Magrão

Personal information
- Full name: Audenirton Soares da Silva
- Date of birth: May 15, 2000 (age 25)
- Place of birth: Pindoretama, Brazil
- Height: 1.97 m (6 ft 6 in)
- Position: Goalkeeper

Team information
- Current team: Fortaleza
- Number: 15

Youth career
- 2015–2017: Fortaleza
- 2017–2020: Palmeiras

Senior career*
- Years: Team / Apps / (Gls)
- 2020–2021: Rio Ave II / 46 / (0)
- 2021–2023: Rio Ave / 9 / (0)
- 2024–: Fortaleza / 3 / (0)

= Magrão (footballer, born 2000) =

Portuguese footballer

Audenirton Soares da Silva (born 15 May 2000), better known as Magrão, is a Brazilian professional footballer who plays as a goalkeeper for Fortaleza.

==Professional career==
Magrão is youth product of the Brazilian clubs Fortaleza and Palmeiras, winning the 2018 Campeonato Brasileiro Sub-20 and 2 state competitions with the latter.

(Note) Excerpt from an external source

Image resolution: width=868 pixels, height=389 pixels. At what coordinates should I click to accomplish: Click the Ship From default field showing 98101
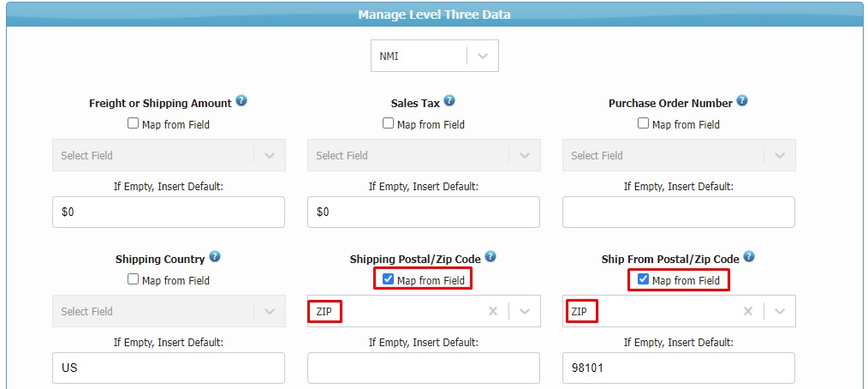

He transferred to the Portuguese club Rio Ave on 5 October 2020 on a 4-year contract, where has originally assigned to their reserves. He made his senior and professional debut with Rio Ave in a 3–2 Taça de Portugal loss to Oliveira do Hospital on 16 October 2022.

==Personal life==
Magrão was coached by his father who was a professional footballer, and his inspiration growing up was the Brazilian goalkeeper Ederson.